*Requirements:* Put the lines between the one containing "The width and height of the screenshot is (1456, 819)." and the one containing "coord(604,469)", inclusive, into a numbered list, omitting any blank lines. Leave the pictures out of your answer.

*Data extract:*
+--

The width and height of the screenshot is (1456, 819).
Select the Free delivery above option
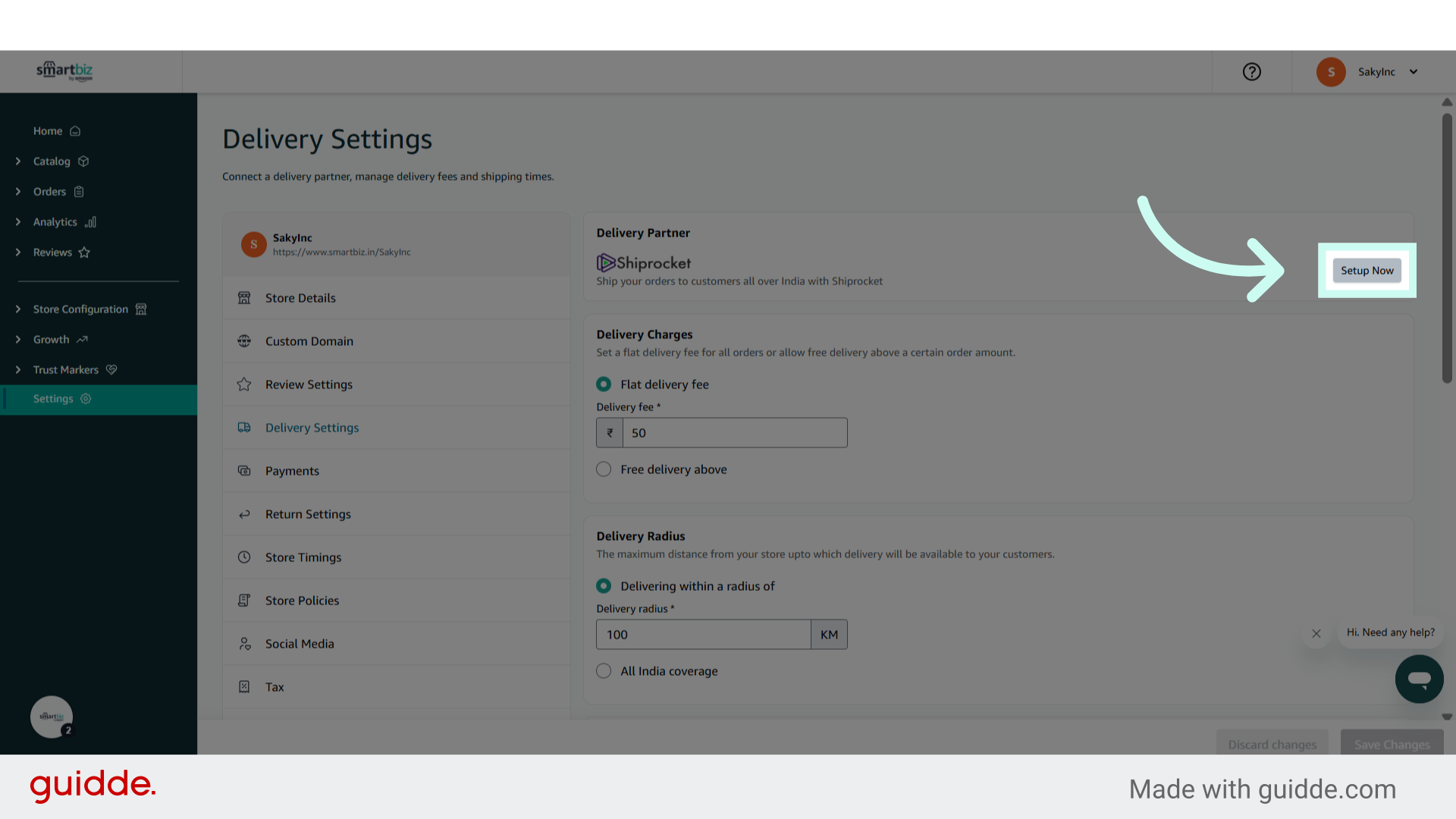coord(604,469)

+--

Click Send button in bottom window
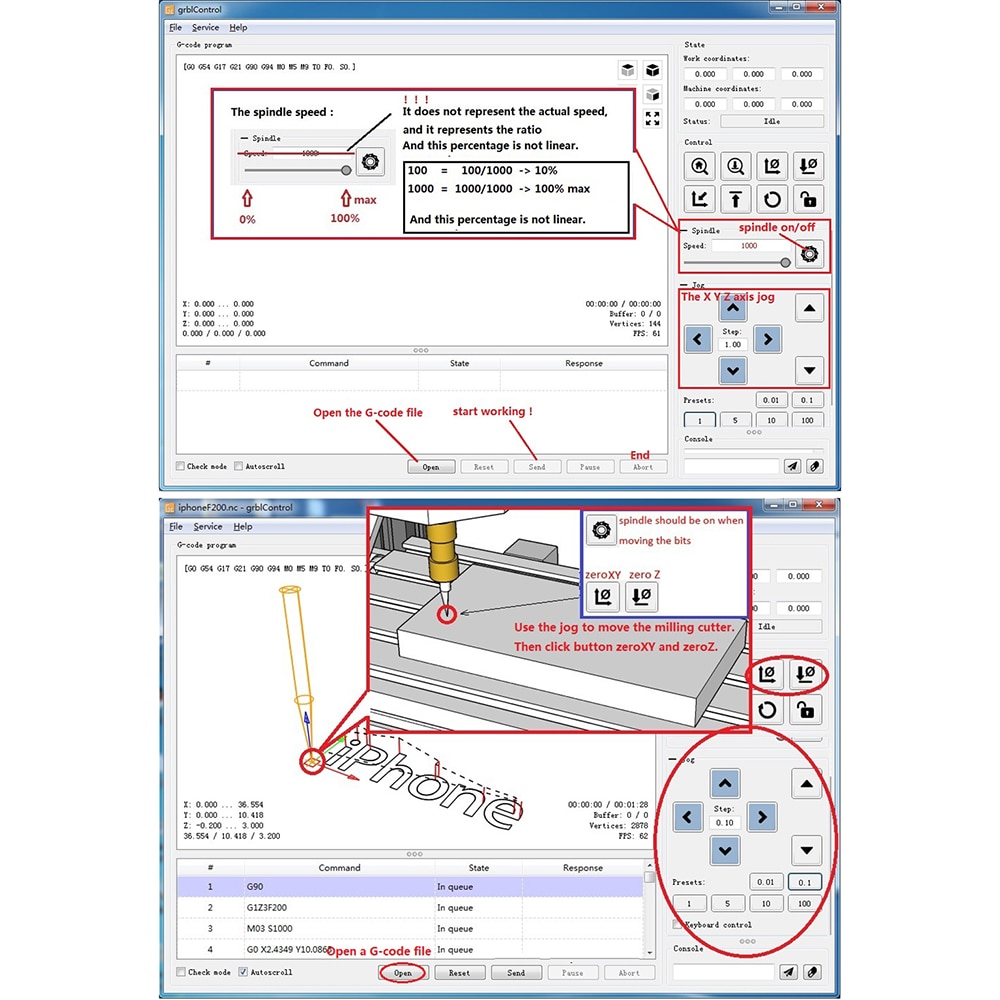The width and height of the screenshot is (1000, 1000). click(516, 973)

+--

*Task output:*
1. The width and height of the screenshot is (1456, 819).
2. Select the Free delivery above option
3. coord(604,469)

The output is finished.